Life insurance is an incredibly important investment. Ultimately, you are ensuring that you leave behind security and stability for your beneficiaries and not a financial burden. Having a run of the mill life insurance policy might not always be enough. Getting the right type of coverage and using an appropriate life insurance strategy will guarantee that what you are leaving behind is as instrumental as possible.

Split-dollar life insurance is one strategy you can use to confirm your life insurance policy avoids additional tax burdens that will undercut how much your family will receive when the policy is paid out. However, not everyone is the right fit for such coverage. So, what is split-dollar life insurance and who will benefit most?

What is split-dollar life insurance?

Split-dollar life insurance is a strategy for life insurance plans, not an insurance plan itself. The goal of this strategy, which can be utilized with survivorship or whole life insurance policies, is to split the costs and benefits.

Essentially, a split-dollar life insurance policy will enable the relevant parties to have the costs of the premiums paid into the policy and split between more than one party. Similarly, these policies will allow provisions that name multiple beneficiaries and assign specific cash values to be paid out to each of them.

Who can split-dollar life insurance benefit?

Most commonly, split-dollar life insurance is a strategy employed when companies or corporations are involved.
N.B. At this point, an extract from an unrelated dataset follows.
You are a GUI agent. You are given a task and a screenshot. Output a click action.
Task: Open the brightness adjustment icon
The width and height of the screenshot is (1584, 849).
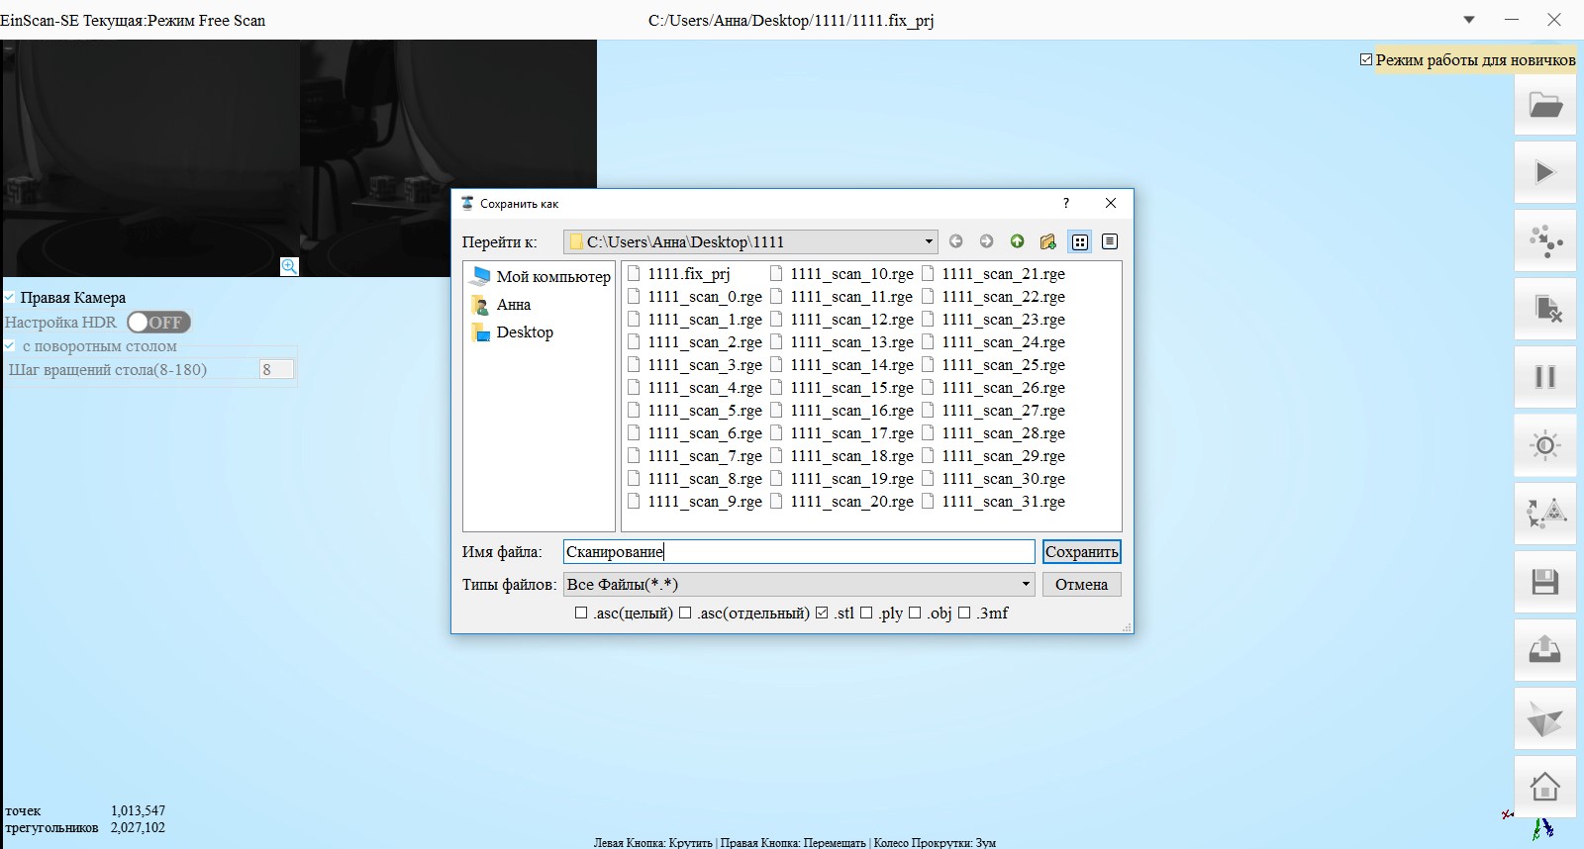click(1544, 445)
For example, split-dollar life insurance plans may be used to split costs and benefits between employer and employee, between owners of a company, and between shareholders and corporations.
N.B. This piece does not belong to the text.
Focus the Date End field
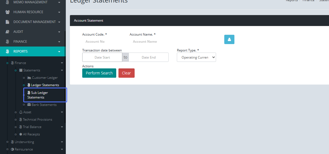Screen dimensions: 329x154 click(x=149, y=57)
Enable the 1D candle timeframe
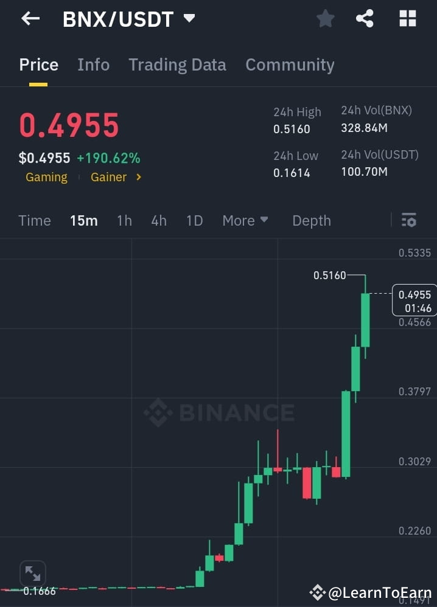Screen dimensions: 437x607 pos(194,220)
Split-dollar life insurance may be utilized between individuals as well. Premiums and benefits may be shared between family members or under the guidance of a third-party Irrevocable Life Insurance Trust (ILIT). It’s advantageous for large estates to separate their life insurance from the estate itself. An ILIT alleviates any burdensome estate taxes once the two are divided. On their terms, policyholders may still determine who the beneficiaries are and assign a trustee to oversee the ILIT.

Setting up split-dollar life insurance

A written agreement may be created that will determine the exact terms of how premium costs will be split, as well as where the cash value and death benefits will be paid. For example, an agreement between an employer and employee will include terms of what the employee needs to accomplish to continue earning the benefit, what would need to happen for the clause to be terminated, if the employee underperforms, is let go by the company, or willingly leaves.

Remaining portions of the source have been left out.